The quake, which resulted in the loss of over 6,000 lives and left tens of thousands of people homeless, was the catalyst. It forced many Vietnamese and Japanese to literally live together in the park. Despite many initial conflicts, they forged a friendship and formed an unofficial council to manage the community.
“It was difficult at first, but we got along well in the end,” said Miyoko Nakamura of the council. “While some (Vietnamese) had sharp tongues, they understood me when I spoke to them sincerely.
“Although many of the Vietnamese have moved to different places, I still chat with them when I bump into them on the street,” she added.
Foreign residents account for some 10 percent of the ward’s total population of 87,000. While most are Korean, Vietnamese are the second-largest ethnic group, with their number totaling 463 as of the end of March, according to the ward office.
The tents are now gone and the evacuees have resettled. But the harmony forged in tragedy, overcoming cultural and religious differences, lives on through the Takatori Relief Center.
Set up within the precinct of Takatori Catholic Church to provide support for the survivors, the center has accommodated various volunteer activities since its inception.

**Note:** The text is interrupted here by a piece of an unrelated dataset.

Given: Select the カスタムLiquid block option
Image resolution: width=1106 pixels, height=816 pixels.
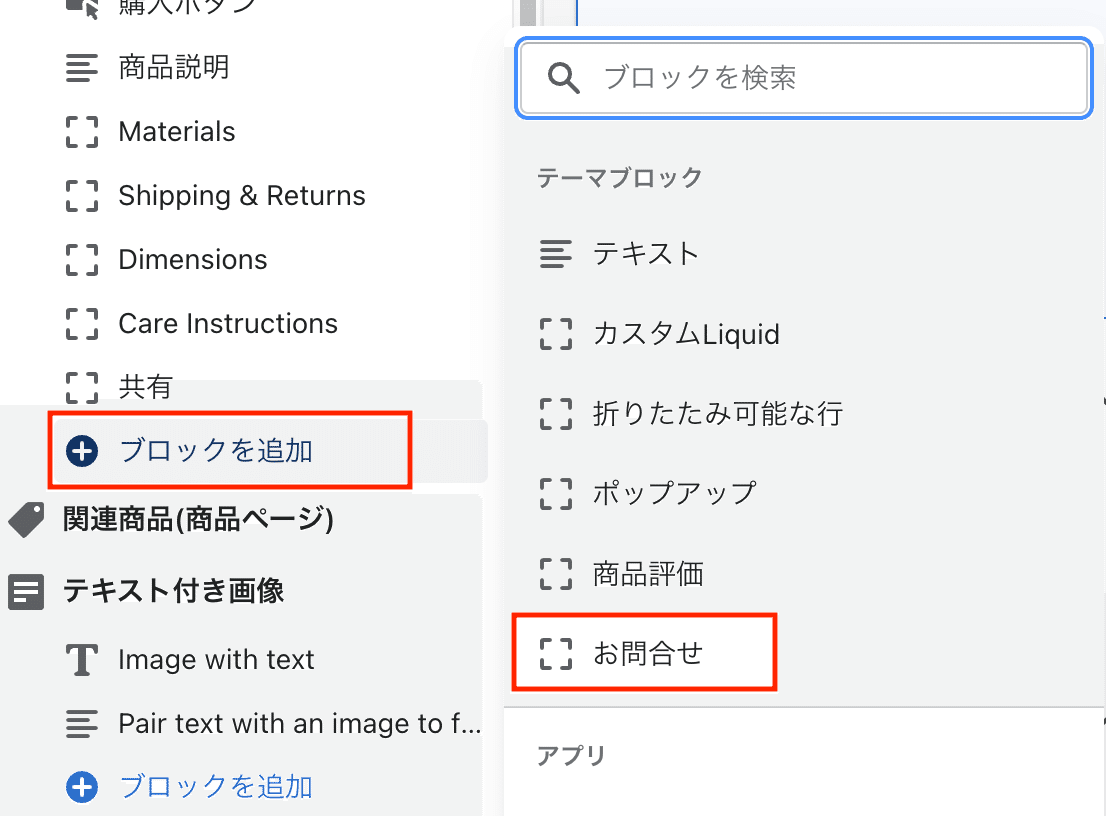Looking at the screenshot, I should click(804, 334).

Six of these groups remain, including the Kobe Foreign Friendship Center and the Asian Town Promotion Council. They provide various services, especially for foreigners. The multilingual radio station FM Wai Wai is also based at the center.
Their activities have been serving as a magnet for locals, giving them reasons to visit the church and meet people, especially foreigners.
“The church used to be closed to non-Christians, and I didn’t have a chance to go inside. But after the quake, I started going there to do volunteer work, cooking and serving meals for other volunteers,” said Kuniko Takagi, who lives nearby.
“What I learned from the quake experience was that having good relations with others is more important than anything,” said Takagi, who now helps the center with its plans to offer welfare services to local seniors.
Some Japanese from the community are now beginning to understand their foreign neighbors. A group of 10 — eight Japanese and two Vietnamese — visited Vietnam in November for six days.
“I now understand the toughness of the Vietnamese people, those who went through the life-threatening experience of leaving the country as boat people,” said Yasuhiko Hashimoto, 42, who organized the tour.
Watching Vietnamese evacuees grilling meat and shrimp on stoves outside the shelter on the very night of the quake, Hashimoto said, he could not understand how they could dare to cook and eat dinner. Most Japanese, unable to recover from the shock, were sitting helplessly inside shelters.
Despite better relations between some, however, overall discrimination against foreign residents still exists and is not easy to eliminate, according to Ha Thi Thanh Nga, a 38 year-old Vietnamese who works at the Kobe Foreigners’ Friendship Center.
“Although it is true that relations with Japanese improved after the quake, many Vietnamese and other foreign residents still suffer from housing discrimination,” she said. “In some cases, it is worse than before.”
Working at the center on various problems facing foreign residents, she acknowledged culture and lifestyle differences pose obstacles to mutual understanding.
At the same time, she said the Vietnamese must also make greater efforts to live in harmony with Japanese.
“It’s true some Vietnamese play music loudly,” she said. “And they don’t express their opinions well, although I fully understand that a language barrier poses some difficulty, especially with first-generation Vietnamese.”
To get more local people involved in the center’s activities, church members and volunteers plan to transform the relief center — which currently focuses on support for foreign residents — into a community center with a broader scope of activities.
While no blueprint has been drawn, Hashimoto, a key member of the project, said the facility will maintain its existing qualities of freedom and flexibility.
“The basic concept is that the place will contribute to creating a community where various people with different cultural and religious backgrounds can live in harmony,” he said.
Hiroshi Kanda, priest at Takatori Catholic Church, said that one reason the tent residents cooperated so well was that the park provided a forum for conversations.
“We witnessed the creation of a wonderful community in the park. While some people say that it was only the extraordinary circumstances after the quake that made it possible, it gave us hope that we could make it live again under normal conditions,” Kanda said.